— TASK TO CARRY OUT —
Will you transcribe the data without any change, beginning at the line that contains "Given: Click the Move into new folder icon" and stopping after the final line?

(Text and item location entries)
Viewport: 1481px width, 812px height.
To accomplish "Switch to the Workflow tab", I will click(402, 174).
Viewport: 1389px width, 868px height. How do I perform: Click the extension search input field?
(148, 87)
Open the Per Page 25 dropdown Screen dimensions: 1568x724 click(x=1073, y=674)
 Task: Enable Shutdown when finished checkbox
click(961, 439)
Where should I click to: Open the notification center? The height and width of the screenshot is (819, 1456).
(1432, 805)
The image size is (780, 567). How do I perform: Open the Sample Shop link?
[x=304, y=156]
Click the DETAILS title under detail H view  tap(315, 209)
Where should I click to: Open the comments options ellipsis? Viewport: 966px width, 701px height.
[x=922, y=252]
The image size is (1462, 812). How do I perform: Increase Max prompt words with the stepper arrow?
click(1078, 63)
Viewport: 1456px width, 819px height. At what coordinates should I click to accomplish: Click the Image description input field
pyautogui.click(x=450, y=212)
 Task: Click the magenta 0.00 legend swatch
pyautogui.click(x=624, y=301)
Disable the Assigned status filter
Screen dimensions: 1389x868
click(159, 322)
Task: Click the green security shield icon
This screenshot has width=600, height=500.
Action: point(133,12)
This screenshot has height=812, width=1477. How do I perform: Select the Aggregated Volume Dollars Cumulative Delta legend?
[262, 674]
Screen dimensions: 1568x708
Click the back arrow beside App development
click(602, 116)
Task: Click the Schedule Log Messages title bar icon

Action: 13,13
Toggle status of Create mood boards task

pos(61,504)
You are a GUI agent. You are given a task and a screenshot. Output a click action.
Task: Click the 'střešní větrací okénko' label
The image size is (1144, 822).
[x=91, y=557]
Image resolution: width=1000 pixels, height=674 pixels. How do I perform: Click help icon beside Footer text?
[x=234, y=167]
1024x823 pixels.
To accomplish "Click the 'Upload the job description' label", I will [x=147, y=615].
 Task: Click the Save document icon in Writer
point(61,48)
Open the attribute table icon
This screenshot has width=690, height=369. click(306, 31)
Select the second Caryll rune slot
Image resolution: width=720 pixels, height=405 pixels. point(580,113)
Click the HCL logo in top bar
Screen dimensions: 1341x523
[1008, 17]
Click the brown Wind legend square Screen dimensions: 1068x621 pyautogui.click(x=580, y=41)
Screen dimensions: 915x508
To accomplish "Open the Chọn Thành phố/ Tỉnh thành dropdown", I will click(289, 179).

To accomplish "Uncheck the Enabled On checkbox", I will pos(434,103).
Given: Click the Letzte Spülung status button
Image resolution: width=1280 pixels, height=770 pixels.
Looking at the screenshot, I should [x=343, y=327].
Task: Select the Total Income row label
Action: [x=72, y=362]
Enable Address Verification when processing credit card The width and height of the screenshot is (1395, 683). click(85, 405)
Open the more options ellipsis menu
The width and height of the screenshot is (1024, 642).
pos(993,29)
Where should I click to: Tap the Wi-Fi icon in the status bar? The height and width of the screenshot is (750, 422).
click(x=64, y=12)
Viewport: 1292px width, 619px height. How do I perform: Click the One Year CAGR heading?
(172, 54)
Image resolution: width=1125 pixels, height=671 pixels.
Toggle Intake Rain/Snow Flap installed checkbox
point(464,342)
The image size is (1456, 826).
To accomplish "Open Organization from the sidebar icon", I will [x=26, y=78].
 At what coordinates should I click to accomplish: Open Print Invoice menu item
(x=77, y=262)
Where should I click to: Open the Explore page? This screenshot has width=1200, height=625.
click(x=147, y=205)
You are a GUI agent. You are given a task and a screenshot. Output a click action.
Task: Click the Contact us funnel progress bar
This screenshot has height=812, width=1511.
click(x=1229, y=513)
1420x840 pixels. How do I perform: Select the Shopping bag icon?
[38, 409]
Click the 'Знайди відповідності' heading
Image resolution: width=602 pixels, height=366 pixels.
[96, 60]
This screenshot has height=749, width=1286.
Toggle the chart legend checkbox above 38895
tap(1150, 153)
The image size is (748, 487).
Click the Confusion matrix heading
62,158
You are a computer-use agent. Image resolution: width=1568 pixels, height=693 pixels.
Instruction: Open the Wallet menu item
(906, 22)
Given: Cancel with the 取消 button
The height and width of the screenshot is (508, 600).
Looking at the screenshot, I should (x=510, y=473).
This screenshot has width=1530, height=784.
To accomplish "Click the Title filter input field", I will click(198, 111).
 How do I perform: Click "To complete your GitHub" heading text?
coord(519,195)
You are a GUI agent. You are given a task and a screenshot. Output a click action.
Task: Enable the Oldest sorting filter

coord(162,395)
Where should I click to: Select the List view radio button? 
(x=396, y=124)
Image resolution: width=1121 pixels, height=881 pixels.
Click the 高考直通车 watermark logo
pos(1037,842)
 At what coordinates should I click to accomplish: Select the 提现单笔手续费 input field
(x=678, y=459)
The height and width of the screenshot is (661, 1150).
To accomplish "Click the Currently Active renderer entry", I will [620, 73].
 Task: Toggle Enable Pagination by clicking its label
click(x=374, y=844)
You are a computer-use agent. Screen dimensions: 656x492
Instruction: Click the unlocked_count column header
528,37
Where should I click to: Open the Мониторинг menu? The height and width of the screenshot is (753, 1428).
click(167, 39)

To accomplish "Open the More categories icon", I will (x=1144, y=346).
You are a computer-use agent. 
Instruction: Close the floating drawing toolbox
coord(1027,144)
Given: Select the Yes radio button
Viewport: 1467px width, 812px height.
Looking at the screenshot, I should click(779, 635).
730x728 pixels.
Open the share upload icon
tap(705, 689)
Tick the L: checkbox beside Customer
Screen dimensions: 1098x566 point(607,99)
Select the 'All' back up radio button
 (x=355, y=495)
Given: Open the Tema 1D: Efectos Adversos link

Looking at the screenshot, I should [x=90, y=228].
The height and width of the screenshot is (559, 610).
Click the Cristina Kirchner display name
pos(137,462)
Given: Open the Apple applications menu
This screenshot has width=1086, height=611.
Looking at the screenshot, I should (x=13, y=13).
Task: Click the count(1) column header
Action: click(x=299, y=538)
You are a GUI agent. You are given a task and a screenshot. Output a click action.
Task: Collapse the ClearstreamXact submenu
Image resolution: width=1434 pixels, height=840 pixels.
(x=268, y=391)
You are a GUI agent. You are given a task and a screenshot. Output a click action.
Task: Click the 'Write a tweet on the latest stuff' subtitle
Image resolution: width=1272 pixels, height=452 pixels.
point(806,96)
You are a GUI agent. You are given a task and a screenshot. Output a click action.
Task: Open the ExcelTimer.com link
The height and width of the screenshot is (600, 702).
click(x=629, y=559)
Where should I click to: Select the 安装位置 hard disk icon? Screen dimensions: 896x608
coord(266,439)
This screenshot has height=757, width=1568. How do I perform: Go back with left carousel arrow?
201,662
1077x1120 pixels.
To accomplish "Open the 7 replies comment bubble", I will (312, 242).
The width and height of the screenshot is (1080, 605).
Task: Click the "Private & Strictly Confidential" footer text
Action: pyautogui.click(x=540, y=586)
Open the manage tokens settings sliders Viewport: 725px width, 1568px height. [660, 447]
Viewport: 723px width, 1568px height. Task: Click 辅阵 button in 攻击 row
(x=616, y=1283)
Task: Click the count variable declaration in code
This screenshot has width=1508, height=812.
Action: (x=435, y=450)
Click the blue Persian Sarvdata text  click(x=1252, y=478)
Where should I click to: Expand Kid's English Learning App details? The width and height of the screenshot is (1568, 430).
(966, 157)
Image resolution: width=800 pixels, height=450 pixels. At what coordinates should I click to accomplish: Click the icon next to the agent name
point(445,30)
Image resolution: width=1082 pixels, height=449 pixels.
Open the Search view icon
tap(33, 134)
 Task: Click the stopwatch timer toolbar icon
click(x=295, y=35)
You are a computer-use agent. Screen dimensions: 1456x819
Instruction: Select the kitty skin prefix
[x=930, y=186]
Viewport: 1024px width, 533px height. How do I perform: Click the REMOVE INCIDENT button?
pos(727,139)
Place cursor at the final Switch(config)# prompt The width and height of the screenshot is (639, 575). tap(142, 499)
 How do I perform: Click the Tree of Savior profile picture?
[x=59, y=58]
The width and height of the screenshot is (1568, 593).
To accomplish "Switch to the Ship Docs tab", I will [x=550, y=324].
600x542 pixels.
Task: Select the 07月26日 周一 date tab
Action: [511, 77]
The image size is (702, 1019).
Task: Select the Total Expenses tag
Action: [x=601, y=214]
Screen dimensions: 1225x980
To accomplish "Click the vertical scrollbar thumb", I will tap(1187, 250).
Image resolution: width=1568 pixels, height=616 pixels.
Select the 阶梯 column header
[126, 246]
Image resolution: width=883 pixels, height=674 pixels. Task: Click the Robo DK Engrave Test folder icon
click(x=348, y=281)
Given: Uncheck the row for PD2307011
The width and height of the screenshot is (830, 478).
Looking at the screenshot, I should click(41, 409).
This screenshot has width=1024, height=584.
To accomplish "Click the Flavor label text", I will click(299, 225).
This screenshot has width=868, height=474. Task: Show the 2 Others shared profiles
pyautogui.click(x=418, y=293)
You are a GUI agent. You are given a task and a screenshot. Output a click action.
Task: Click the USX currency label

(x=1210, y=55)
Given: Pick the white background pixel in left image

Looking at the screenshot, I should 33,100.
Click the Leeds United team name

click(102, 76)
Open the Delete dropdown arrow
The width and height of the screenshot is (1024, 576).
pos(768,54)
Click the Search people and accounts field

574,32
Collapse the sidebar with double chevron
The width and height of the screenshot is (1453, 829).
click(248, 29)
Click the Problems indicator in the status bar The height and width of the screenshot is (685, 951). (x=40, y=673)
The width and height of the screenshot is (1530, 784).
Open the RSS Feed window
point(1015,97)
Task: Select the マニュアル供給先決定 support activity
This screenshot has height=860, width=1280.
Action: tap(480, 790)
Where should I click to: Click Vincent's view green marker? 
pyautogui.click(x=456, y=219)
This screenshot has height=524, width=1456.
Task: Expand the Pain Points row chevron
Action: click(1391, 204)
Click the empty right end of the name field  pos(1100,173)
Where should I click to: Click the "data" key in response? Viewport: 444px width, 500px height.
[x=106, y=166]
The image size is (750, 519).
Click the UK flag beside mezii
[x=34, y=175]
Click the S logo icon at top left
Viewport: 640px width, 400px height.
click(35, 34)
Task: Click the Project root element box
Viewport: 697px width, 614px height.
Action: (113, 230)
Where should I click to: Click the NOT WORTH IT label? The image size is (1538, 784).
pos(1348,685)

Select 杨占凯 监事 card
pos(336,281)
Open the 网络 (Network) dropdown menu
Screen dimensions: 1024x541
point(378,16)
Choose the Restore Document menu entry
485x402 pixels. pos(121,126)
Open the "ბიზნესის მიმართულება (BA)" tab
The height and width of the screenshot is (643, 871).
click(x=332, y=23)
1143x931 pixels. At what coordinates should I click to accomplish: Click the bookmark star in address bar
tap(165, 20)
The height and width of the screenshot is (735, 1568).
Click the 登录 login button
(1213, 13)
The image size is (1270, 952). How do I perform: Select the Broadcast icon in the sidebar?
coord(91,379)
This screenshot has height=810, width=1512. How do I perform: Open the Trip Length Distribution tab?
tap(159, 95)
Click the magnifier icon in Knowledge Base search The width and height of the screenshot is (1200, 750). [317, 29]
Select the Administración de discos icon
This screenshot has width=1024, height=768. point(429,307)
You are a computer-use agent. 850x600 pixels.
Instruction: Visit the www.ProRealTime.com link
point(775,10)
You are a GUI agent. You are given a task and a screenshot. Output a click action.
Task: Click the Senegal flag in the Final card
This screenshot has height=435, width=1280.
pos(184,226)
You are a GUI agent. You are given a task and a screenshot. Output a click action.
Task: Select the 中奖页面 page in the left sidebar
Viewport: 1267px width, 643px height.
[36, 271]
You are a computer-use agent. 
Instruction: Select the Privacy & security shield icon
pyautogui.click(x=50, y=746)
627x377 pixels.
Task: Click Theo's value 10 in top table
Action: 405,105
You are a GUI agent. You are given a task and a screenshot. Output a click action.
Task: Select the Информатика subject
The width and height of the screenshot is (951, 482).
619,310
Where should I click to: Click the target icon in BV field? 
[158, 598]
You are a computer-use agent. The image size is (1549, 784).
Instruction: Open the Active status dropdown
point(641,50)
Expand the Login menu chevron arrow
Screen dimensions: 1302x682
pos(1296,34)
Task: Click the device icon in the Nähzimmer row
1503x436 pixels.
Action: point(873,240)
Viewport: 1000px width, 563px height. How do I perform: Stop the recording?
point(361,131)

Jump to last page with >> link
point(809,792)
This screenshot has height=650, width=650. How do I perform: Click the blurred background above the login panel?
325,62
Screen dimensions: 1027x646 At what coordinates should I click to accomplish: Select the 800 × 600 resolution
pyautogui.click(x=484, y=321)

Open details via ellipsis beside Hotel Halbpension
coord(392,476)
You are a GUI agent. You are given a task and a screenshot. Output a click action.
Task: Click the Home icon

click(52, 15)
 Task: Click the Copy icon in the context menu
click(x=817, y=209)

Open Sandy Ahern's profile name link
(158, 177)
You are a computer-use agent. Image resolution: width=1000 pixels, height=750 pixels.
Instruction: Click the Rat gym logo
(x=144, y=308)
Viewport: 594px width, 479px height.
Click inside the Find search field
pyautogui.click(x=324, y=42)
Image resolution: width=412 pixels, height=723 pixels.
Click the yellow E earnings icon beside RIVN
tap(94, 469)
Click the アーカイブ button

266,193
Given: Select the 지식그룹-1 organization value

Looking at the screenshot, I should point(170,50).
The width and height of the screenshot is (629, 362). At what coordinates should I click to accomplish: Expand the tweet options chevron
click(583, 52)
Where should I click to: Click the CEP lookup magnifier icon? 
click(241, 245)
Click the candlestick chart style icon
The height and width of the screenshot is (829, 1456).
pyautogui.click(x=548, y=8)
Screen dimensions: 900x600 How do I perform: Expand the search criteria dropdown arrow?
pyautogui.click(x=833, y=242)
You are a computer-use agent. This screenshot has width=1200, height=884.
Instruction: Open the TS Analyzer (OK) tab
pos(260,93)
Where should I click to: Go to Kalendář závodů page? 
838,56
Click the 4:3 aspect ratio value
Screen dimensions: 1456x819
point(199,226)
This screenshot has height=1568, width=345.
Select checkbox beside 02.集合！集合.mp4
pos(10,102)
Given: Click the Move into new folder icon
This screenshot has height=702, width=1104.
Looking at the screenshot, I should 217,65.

— WRITTEN SOLUTION —
Given: Click the Move into new folder icon
This screenshot has height=702, width=1104.
Looking at the screenshot, I should 217,65.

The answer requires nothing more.